Most composers I’ve met hunger for all kinds of things: for opportunities to create certain kinds of pieces, for recognition, for artistic growth, for the chance to impact the world, or for just a little more of that sweet cash-money to pay the bills. It’s fair to say that we’re all hungry for something, or we likely wouldn’t have undertaken the many labors necessary to develop our abilities to communicate in sound; yet at the same time, we’re all driven by individual tastes and appetites when it comes to where we invest our creative energy.
Some composers I’ve met have a voracious appetite when it comes to creating and collaborating, but find they have little stomach for the less exciting grunt work that’s often necessary in order for current creative work to lead to future projects. Conversely, I also know a lot of “operators” who seem to relish clerical and organizational tasks more so than the creative process. What whets one composer’s appetite often has little resemblance to the preferences and desires that drive others.
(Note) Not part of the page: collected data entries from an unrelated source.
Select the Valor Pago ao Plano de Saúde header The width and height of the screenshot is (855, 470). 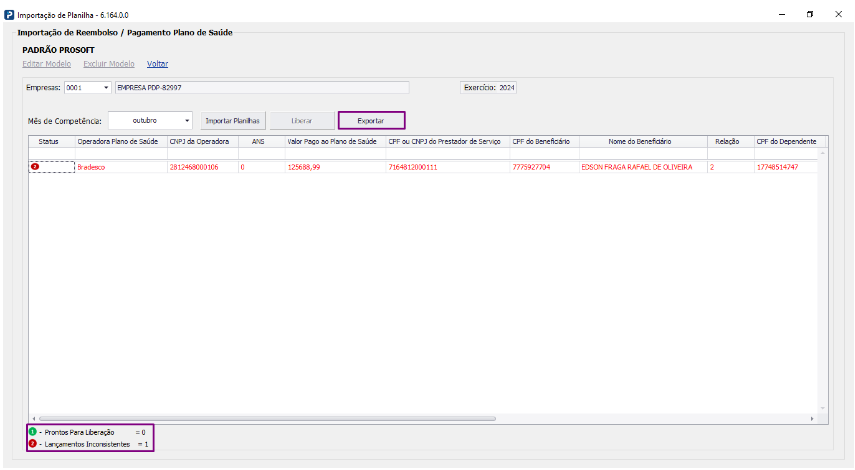[332, 142]
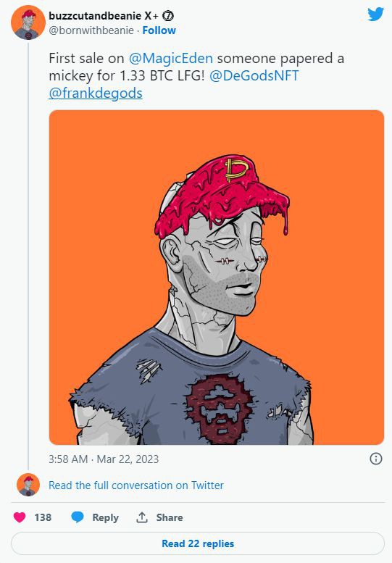Open the tweet info icon
Image resolution: width=392 pixels, height=563 pixels.
tap(376, 459)
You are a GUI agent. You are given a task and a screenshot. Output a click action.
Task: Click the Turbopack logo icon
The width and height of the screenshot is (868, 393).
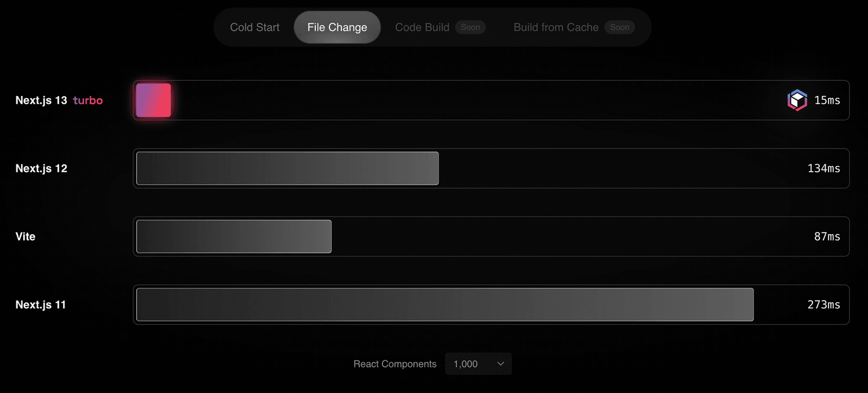[x=797, y=101]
And just like our urge to eat, the appetite for composing tends to fluctuate throughout life, the current year, and even over the course of a single day. I know many composers who awaken hungry for composing and love working best in the morning, before the creative muse is clouded by the many other concerns of daily life. I find I usually wake up with a taste for catching up on emails, phone calls, and other busywork (like copying scores and mailing stacks of parts). Once these preliminaries are out of the way, I usually don’t get the urge to do some composing until the evening—there is something about being “off the clock” that makes me feel creative, and the preceding hours of busywork are just the thing to work up an appetite for writing music. Many artists speak of the normal ebb and flow of creative cycles or “seasons” that culminate with the “harvest” of finished work and a pronounced “fallow period” where there is a rest from the incessant intensity of creativity.
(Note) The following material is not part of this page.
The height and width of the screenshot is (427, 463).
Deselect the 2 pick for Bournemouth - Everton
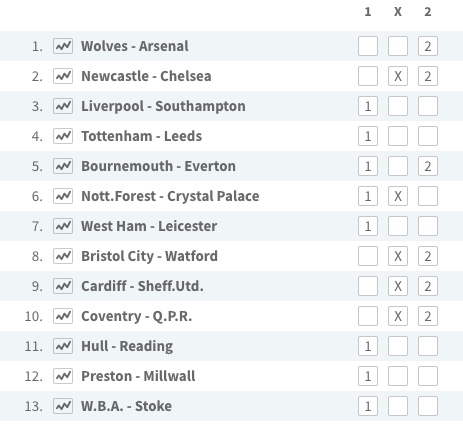coord(428,166)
When I first started out composing in high school, I couldn’t get enough—I was hooked! With a few pieces under my belt and the focused scrutiny of academia, I noticed this hunger starting to diminish. Part of this was a natural and healthy result of increased introspection and the desire to figure out what I’d try to tackle next. At one point later in my twenties I was alarmed to find that my zest for composing had almost dried up—I still consciously wanted to compose, but that genuine feeling of hunger was, for a moment, close to flickering out. After the singular focus on composing during my school years, what I needed most at that moment was to take a break. Spending too much time composing is just like spending too much time eating; without cessation at least for a brief time, one doesn’t ever feel those pangs of hunger and therefore can’t find satisfaction. After taking some time off, my typical ravenous desire to compose returned.
Composers, what are you hungry for? What is it that most sustains you when it comes to composing, and what parts of the experience do you find less palatable? What factors seem to impact your “hunger” for creating music?